Competitive gaming has seen a massive increase in popularity over the past few years, both internationally and in South Africa.
Games such as Dota 2 and Counter-Strike: Global Offensive have helped take eSports to an international scale, with gaming tournaments surpassing conventional sports in viewership and prize pools.
South African eSports has seen steady growth, and although the local scene is not as large as in countries like the US or Sweden, competitive gaming is on its way to becoming a real sport locally.
A big contributor to the rise of eSports was the growth of live streaming platforms, the most notable of which is Twitch.
Once gamers could watch their favourite teams compete in tournaments from anywhere in the world, viewers of gaming competitions began to snowball and teams quickly developed into professional businesses.

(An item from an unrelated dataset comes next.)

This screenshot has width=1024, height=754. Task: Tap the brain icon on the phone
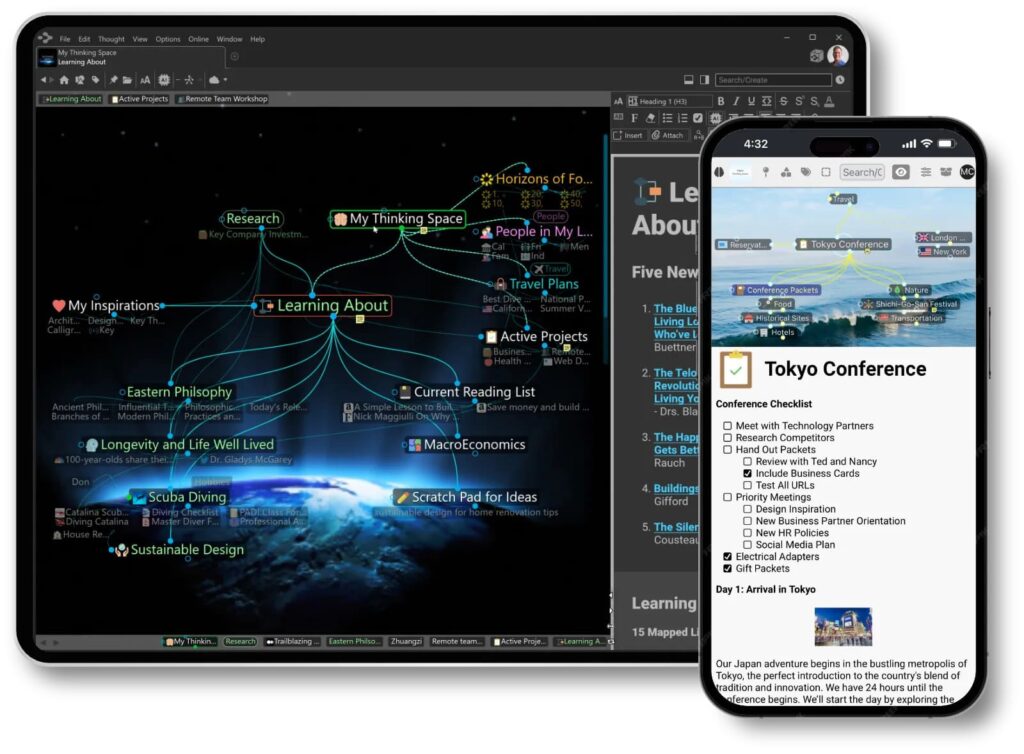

International professional gaming teams are now run in a similar fashion to football clubs, with players being bought for ridiculous sums of money and transfer periods for set tournaments and leagues.
Gamers also earn celebrity status within their community, with many becoming overnight millionaires and landing expensive marketing deals.
Valve’s eSports documentary Free to Play: The Movie does an excellent job of documenting the personalities of the competitive gaming world.
Both Dota 2 and Counter-Strike: Global Offensive are popular competitive games in South Africa and Valve has provided South African servers so local gamers can compete in official matchmaking.
There are numerous other tournaments within the South African competitive gaming scene, too, and South African competitive gaming teams regularly travel to Europe and America to compete in tournaments.
eSports is no longer confined to online live streaming and has made many appearances on TV channels, including ESPN.
South African sport channels have also become involved, with SuperSport debuting its first eSports event in March last year.
This, as competitive gaming looks to become a regular feature alongside conventional sports such as football and rugby on both TV and online platforms.
While SuperSport does not regularly broadcast local eSports tournaments, this may change as the local scene continues to grow.
In recent years, the South African competitive gaming scene has seen a massive amount of growth.
Counter-Strike: Global Offensive and Dota 2 quickly became two of the most popular competitive games in the country, and tournaments began to see larger prize pools with fiercer competition.
Telkom’s Do Gaming League underwent a rebranding to create the Digital Gaming League, which hosted the country’s first R1-million eSports invitational tournament.
The DGL Masters Series saw eight of South Africa’s best competitive teams compete for their share of the massive prize pool in both CS:GO and Dota 2.
More recently, a new South African eSports studio named Mettlestate has partnered with Samsung and Asus to host a R1-million tournament for Counter-Strike: Global Offensive.
Mettlestate aims to align local gaming competition with standards set by international authorities and has partnered with Twitch to grow the local eSports scene.
As more money is invested in South African eSports and it is given more exposure, local gamers are beginning to earn enough to become professional competitors.
According to eSports host Paul “ReDeYe” Chaloner, regular prize money and increased publicity are the most important factors influencing the growth of competitive gaming in South Africa.
Although most of the interest in local gaming lies with multi-gaming organisations like Energy Esports and Bravado Gaming, competitive gamers compete in school as well.
When playing against other schools or provincial teams, students can earn colours for competitive gaming.
Students can earn Regional, Provincial, National, and Protea Colours, which are awarded by Mind Sports South Africa – the national controlling body for numerous sporting disciplines.
The number of people interested in eSports worldwide is constantly growing and while conventional sports may be more popular at a school level, the increased investment and interest in professional gaming means it will one day be a serious contender against other sports in South Africa.